DIRECTIVE -
Please copy each of the entries below word for word, keeping every line as it appears.

RECORDED DATA -
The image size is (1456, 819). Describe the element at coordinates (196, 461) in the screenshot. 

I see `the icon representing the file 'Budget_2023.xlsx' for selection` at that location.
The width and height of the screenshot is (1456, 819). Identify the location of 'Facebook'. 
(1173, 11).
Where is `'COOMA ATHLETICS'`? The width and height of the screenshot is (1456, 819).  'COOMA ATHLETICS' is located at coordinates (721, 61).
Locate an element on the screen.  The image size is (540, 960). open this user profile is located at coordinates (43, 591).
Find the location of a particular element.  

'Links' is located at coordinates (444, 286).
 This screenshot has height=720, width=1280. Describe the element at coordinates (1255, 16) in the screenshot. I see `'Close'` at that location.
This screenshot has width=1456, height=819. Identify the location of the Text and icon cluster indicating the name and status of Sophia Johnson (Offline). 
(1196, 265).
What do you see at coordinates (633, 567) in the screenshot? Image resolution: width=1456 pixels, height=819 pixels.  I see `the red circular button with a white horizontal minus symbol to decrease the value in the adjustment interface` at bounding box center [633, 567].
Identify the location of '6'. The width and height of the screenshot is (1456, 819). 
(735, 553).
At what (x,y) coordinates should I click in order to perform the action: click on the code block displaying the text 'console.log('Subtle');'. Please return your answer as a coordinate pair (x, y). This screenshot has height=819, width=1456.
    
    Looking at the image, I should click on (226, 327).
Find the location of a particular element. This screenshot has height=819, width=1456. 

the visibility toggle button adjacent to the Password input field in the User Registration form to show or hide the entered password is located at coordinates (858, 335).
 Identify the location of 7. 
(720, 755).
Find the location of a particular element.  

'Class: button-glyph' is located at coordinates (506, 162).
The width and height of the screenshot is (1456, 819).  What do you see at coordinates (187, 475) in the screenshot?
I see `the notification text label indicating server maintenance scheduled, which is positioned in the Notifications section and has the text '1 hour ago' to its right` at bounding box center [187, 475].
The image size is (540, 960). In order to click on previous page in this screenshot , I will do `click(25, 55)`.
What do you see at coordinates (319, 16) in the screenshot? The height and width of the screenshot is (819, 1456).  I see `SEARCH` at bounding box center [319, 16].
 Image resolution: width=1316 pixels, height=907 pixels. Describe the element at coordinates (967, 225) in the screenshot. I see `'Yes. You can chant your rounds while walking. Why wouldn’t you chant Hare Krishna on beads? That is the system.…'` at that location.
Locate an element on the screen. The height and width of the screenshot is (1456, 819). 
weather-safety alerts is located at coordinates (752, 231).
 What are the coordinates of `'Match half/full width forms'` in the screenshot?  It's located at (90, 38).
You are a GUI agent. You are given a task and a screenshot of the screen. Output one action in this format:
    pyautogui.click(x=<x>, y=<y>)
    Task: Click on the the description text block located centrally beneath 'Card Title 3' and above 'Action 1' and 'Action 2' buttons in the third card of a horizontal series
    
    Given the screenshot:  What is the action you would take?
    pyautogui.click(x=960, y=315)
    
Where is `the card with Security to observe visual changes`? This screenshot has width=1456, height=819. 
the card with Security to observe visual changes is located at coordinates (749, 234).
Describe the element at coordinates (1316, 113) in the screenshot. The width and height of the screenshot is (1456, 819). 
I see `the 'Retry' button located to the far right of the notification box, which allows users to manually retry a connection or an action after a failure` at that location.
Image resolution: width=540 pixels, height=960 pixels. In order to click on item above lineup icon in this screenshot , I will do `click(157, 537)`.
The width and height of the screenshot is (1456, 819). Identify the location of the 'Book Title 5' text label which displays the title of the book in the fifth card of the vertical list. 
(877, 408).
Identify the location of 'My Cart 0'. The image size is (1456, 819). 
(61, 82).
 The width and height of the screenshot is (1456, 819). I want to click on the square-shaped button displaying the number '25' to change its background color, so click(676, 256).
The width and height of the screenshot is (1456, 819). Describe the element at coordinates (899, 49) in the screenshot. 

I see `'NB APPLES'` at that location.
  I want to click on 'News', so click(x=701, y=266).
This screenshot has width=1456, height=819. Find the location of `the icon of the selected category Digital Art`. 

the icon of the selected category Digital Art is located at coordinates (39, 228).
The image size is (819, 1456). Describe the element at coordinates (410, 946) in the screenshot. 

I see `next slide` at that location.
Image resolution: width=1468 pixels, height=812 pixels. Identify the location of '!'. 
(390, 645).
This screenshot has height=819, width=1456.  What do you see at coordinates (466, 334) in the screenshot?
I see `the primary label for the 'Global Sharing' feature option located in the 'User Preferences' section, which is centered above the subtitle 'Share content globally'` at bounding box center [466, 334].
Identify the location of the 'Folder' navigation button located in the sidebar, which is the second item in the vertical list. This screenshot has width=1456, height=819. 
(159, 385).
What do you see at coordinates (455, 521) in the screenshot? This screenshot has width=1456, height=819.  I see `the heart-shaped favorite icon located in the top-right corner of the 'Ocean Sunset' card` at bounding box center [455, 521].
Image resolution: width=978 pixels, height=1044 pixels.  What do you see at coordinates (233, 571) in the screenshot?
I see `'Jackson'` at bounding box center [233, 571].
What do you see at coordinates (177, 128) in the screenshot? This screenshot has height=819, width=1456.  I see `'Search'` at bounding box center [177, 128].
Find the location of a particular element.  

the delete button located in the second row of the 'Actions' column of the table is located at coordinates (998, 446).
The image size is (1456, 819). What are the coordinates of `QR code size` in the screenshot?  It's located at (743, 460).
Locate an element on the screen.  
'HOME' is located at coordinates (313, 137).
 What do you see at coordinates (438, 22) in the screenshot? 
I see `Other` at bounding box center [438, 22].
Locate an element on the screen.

OUTPUT FOR THIS TASK -
The image size is (1456, 819). Describe the element at coordinates (196, 461) in the screenshot. 

I see `the icon representing the file 'Budget_2023.xlsx' for selection` at that location.
The width and height of the screenshot is (1456, 819). Identify the location of 'Facebook'. 
(1173, 11).
Where is `'COOMA ATHLETICS'`? The width and height of the screenshot is (1456, 819).  'COOMA ATHLETICS' is located at coordinates (721, 61).
Locate an element on the screen.  The image size is (540, 960). open this user profile is located at coordinates (43, 591).
Find the location of a particular element.  

'Links' is located at coordinates (444, 286).
 This screenshot has height=720, width=1280. Describe the element at coordinates (1255, 16) in the screenshot. I see `'Close'` at that location.
This screenshot has width=1456, height=819. Identify the location of the Text and icon cluster indicating the name and status of Sophia Johnson (Offline). 
(1196, 265).
What do you see at coordinates (633, 567) in the screenshot? Image resolution: width=1456 pixels, height=819 pixels.  I see `the red circular button with a white horizontal minus symbol to decrease the value in the adjustment interface` at bounding box center [633, 567].
Identify the location of '6'. The width and height of the screenshot is (1456, 819). 
(735, 553).
At what (x,y) coordinates should I click in order to perform the action: click on the code block displaying the text 'console.log('Subtle');'. Please return your answer as a coordinate pair (x, y). This screenshot has height=819, width=1456.
    
    Looking at the image, I should click on (226, 327).
Find the location of a particular element. This screenshot has height=819, width=1456. 

the visibility toggle button adjacent to the Password input field in the User Registration form to show or hide the entered password is located at coordinates (858, 335).
 Identify the location of 7. 
(720, 755).
Find the location of a particular element.  

'Class: button-glyph' is located at coordinates (506, 162).
The width and height of the screenshot is (1456, 819).  What do you see at coordinates (187, 475) in the screenshot?
I see `the notification text label indicating server maintenance scheduled, which is positioned in the Notifications section and has the text '1 hour ago' to its right` at bounding box center [187, 475].
The image size is (540, 960). In order to click on previous page in this screenshot , I will do `click(25, 55)`.
What do you see at coordinates (319, 16) in the screenshot? The height and width of the screenshot is (819, 1456).  I see `SEARCH` at bounding box center [319, 16].
 Image resolution: width=1316 pixels, height=907 pixels. Describe the element at coordinates (967, 225) in the screenshot. I see `'Yes. You can chant your rounds while walking. Why wouldn’t you chant Hare Krishna on beads? That is the system.…'` at that location.
Locate an element on the screen. The height and width of the screenshot is (1456, 819). 
weather-safety alerts is located at coordinates (752, 231).
 What are the coordinates of `'Match half/full width forms'` in the screenshot?  It's located at (90, 38).
You are a GUI agent. You are given a task and a screenshot of the screen. Output one action in this format:
    pyautogui.click(x=<x>, y=<y>)
    Task: Click on the the description text block located centrally beneath 'Card Title 3' and above 'Action 1' and 'Action 2' buttons in the third card of a horizontal series
    
    Given the screenshot:  What is the action you would take?
    pyautogui.click(x=960, y=315)
    
Where is `the card with Security to observe visual changes`? This screenshot has width=1456, height=819. 
the card with Security to observe visual changes is located at coordinates (749, 234).
Describe the element at coordinates (1316, 113) in the screenshot. The width and height of the screenshot is (1456, 819). 
I see `the 'Retry' button located to the far right of the notification box, which allows users to manually retry a connection or an action after a failure` at that location.
Image resolution: width=540 pixels, height=960 pixels. In order to click on item above lineup icon in this screenshot , I will do `click(157, 537)`.
The width and height of the screenshot is (1456, 819). Identify the location of the 'Book Title 5' text label which displays the title of the book in the fifth card of the vertical list. 
(877, 408).
Identify the location of 'My Cart 0'. The image size is (1456, 819). 
(61, 82).
 The width and height of the screenshot is (1456, 819). I want to click on the square-shaped button displaying the number '25' to change its background color, so click(676, 256).
The width and height of the screenshot is (1456, 819). Describe the element at coordinates (899, 49) in the screenshot. 

I see `'NB APPLES'` at that location.
  I want to click on 'News', so click(x=701, y=266).
This screenshot has width=1456, height=819. Find the location of `the icon of the selected category Digital Art`. 

the icon of the selected category Digital Art is located at coordinates (39, 228).
The image size is (819, 1456). Describe the element at coordinates (410, 946) in the screenshot. 

I see `next slide` at that location.
Image resolution: width=1468 pixels, height=812 pixels. Identify the location of '!'. 
(390, 645).
This screenshot has height=819, width=1456.  What do you see at coordinates (466, 334) in the screenshot?
I see `the primary label for the 'Global Sharing' feature option located in the 'User Preferences' section, which is centered above the subtitle 'Share content globally'` at bounding box center [466, 334].
Identify the location of the 'Folder' navigation button located in the sidebar, which is the second item in the vertical list. This screenshot has width=1456, height=819. 
(159, 385).
What do you see at coordinates (455, 521) in the screenshot? This screenshot has width=1456, height=819.  I see `the heart-shaped favorite icon located in the top-right corner of the 'Ocean Sunset' card` at bounding box center [455, 521].
Image resolution: width=978 pixels, height=1044 pixels.  What do you see at coordinates (233, 571) in the screenshot?
I see `'Jackson'` at bounding box center [233, 571].
What do you see at coordinates (177, 128) in the screenshot? This screenshot has height=819, width=1456.  I see `'Search'` at bounding box center [177, 128].
Find the location of a particular element.  

the delete button located in the second row of the 'Actions' column of the table is located at coordinates (998, 446).
The image size is (1456, 819). What are the coordinates of `QR code size` in the screenshot?  It's located at (743, 460).
Locate an element on the screen.  
'HOME' is located at coordinates (313, 137).
 What do you see at coordinates (438, 22) in the screenshot? 
I see `Other` at bounding box center [438, 22].
Locate an element on the screen.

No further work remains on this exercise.